- _What is needed_
Go through the material and copy each line in which the word "accomplish" shows up.

- _Record excerpts_
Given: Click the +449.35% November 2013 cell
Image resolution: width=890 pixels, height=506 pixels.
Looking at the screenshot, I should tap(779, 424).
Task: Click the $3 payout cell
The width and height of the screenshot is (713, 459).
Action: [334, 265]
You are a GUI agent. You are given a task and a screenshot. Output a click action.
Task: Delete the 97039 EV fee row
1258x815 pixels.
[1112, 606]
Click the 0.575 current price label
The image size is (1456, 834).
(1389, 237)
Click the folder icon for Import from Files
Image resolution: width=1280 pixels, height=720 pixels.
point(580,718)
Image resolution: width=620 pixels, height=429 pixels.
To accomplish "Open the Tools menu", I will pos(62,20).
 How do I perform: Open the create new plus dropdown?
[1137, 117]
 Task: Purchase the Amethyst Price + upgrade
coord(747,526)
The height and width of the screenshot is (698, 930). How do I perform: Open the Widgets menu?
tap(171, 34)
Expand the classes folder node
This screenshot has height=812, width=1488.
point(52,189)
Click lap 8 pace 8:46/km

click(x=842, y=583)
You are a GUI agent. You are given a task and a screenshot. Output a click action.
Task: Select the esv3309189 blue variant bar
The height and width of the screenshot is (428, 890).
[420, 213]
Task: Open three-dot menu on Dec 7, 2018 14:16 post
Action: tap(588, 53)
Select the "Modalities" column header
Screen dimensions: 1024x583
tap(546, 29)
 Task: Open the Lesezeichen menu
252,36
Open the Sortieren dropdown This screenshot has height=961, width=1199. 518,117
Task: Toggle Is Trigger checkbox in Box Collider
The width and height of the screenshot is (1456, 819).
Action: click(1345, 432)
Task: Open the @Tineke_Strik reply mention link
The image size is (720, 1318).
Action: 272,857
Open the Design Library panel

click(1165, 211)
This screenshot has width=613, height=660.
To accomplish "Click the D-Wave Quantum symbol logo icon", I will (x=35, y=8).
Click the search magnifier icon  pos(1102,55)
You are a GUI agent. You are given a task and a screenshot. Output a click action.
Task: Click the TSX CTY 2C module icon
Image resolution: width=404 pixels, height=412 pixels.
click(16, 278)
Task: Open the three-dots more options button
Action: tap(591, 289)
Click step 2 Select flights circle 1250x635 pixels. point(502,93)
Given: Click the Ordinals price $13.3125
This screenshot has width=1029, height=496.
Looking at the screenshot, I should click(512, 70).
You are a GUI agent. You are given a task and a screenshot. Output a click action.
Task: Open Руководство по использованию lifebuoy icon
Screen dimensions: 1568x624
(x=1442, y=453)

- _Answer to the exercise_
To accomplish "Open the Tools menu", I will pos(62,20).
To accomplish "Click the D-Wave Quantum symbol logo icon", I will (x=35, y=8).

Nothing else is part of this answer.